Spoilers follow the break.

At the most obvious level, this is a superhero story. A silly one, but not outright wacky like the Frenetic Five games — there frankly isn’t anything here that I couldn’t imagine happening in a golden-age Superman book, quietly daring the reader to take it seriously.

But it’s also, to some extent, a neat little study in a particular puzzle type: the multi-room navigation puzzle. This takes several forms, but it’s basically all variations on a theme: you can see where you need to go, but can’t get there without some small bit of insight. The most basic version of this is simply learning to exercise your power of flight. As the crimefighter known as the Hummingbird, you can flap your arms fast enough to lift off, but only for a few turns after taking a sip of energy drink. Furthermore, while powered up this way, you can’t do anything other than fly. These limitations make flight inconvenient enough that the player only uses it in response to specific situations that require it. So every time you use it, you have to think of it afresh, even if it’s in a place you’ve used it before. (In fact, it may be a little too inconvenient: some players have reported annoyance at having to go back to the starting area to fetch an item they missed, something that probably wouldn’t bother them so much if it were just a matter of normal compass-direction travel.) Other variants include toggling obstacles remotely, getting a large object to a location you can get to easily without it, and a simple orbital mechanics puzzle (east takes you up, etc.) This isn’t a large game, so that’s actually most of the puzzles right there.
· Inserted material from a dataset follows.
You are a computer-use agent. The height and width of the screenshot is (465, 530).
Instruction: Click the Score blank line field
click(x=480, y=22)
There’s one thing about the story that didn’t make sense to me at all at the time. As you approach Dr. Sinister’s island lair, you see a rocket take off. The Hummingbird’s response seemed contradictory to me: he assumed that Dr. Sinister had escaped aboard that rocket, and he decided to keep on investigating the lair in the hope of confronting him. I honestly thought I had hit a bug at this point. It turned out that the lair contained a second rocket, but I didn’t know that beforehand, and neither did the Hummingbird — it’s specifically mentioned that his ownership of even one rocket was a surprise. If he had said something to clarify his intentions, something like “I’ve got to check out the lair — maybe he has a second rocket I can use to follow him!” or “I’ve got to check out the lair — maybe the rocket is just a decoy!”, it would have been easier to accept. As it is, it’s just another communication failure, a case of not thinking like a player.
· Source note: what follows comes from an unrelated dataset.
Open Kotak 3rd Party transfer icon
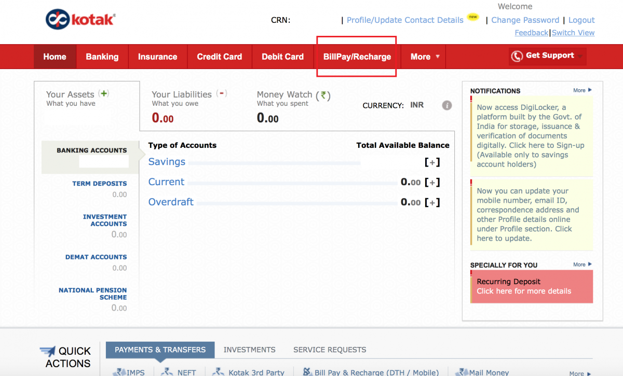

At the end, you have to get past a flock of minions. Reading the walkthrough afterward, I find that there are several ways to go about this: there are four things you can do to give yourself an combat advantage, of which any two taken together are adequate. But two of them strike me as things that no one is likely to try, so I’d be surprised if anyone solved this bit in a different way from me. More failure to think like a player? Maybe, but at least it doesn’t have any harmful effect here; the only reason I have any room for complaint is that I read the walkthrough after finishing the game.
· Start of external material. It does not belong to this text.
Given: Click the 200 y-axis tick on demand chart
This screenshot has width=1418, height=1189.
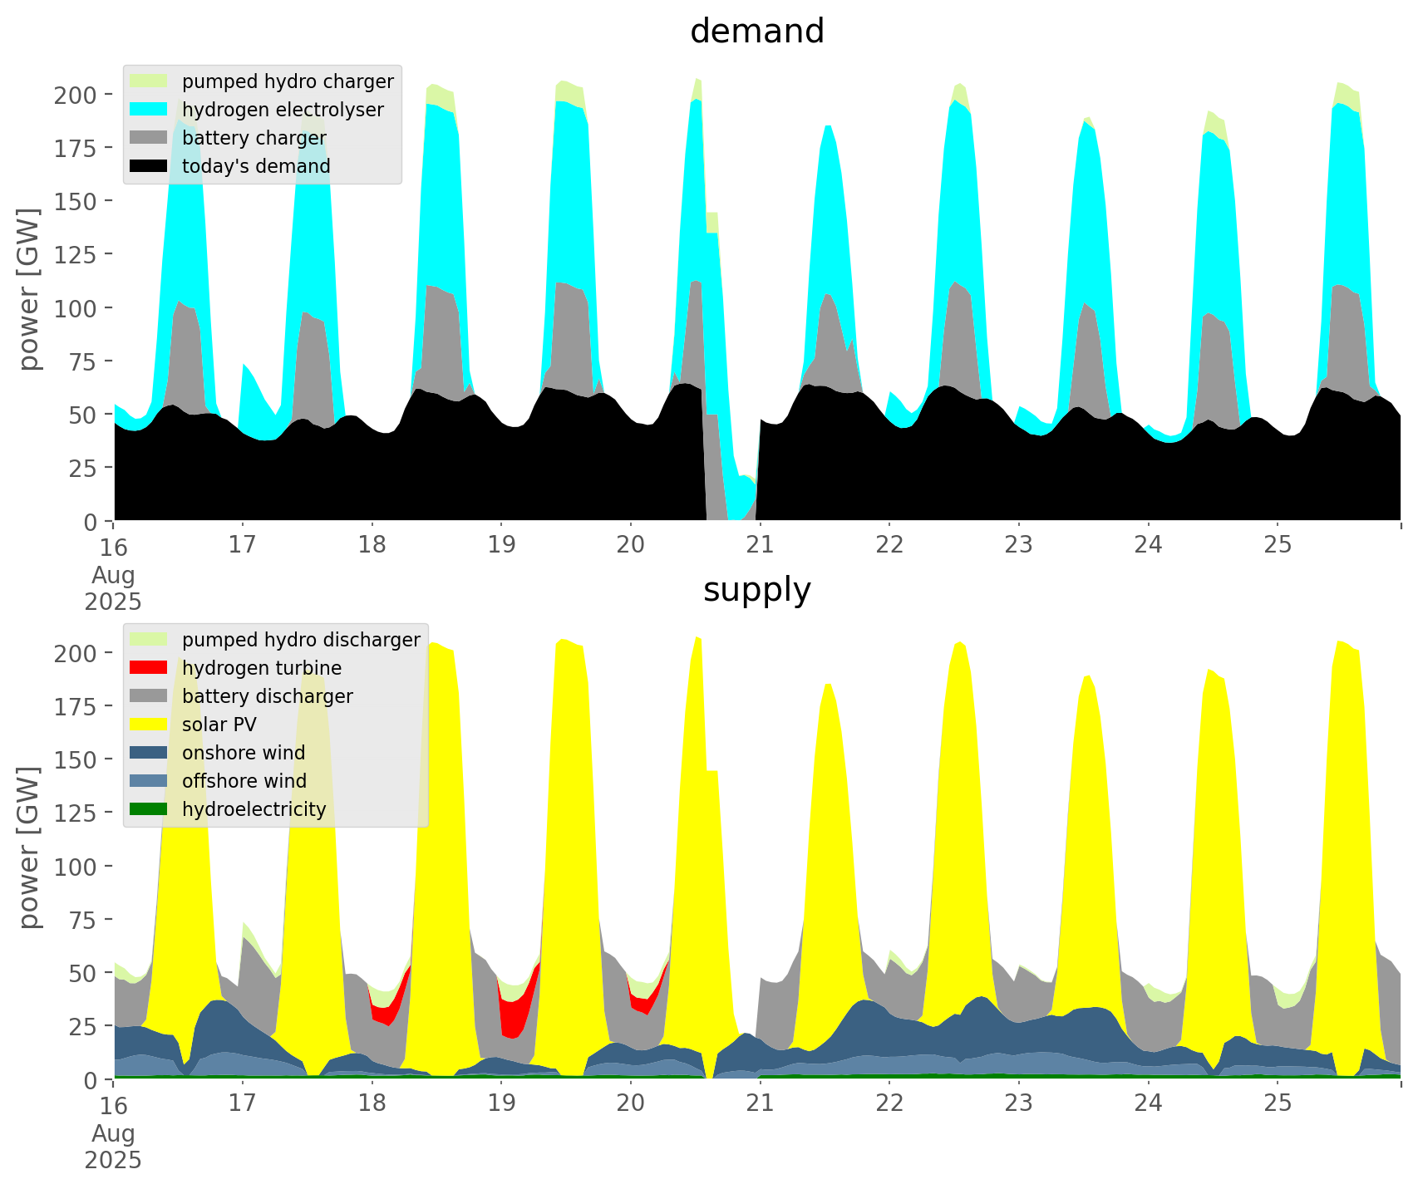Looking at the screenshot, I should click(x=76, y=95).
And anyway, this is a really well-implemented game, with lots of automated actions (like stowing your inventory on your belt before taking off) and other help with commands. The first time you take to the air, you have to explicitly say you want to drink the energy drink first; once you’ve done this once, the game knows that you’ve demonstrated understanding of the connection and automatically performs both actions in response to the command “fly” or “drink”. Which kind of undercuts what I said about the inconvenience of flight, but it’s more of a conceptual inconvenience than an actual inconvenience.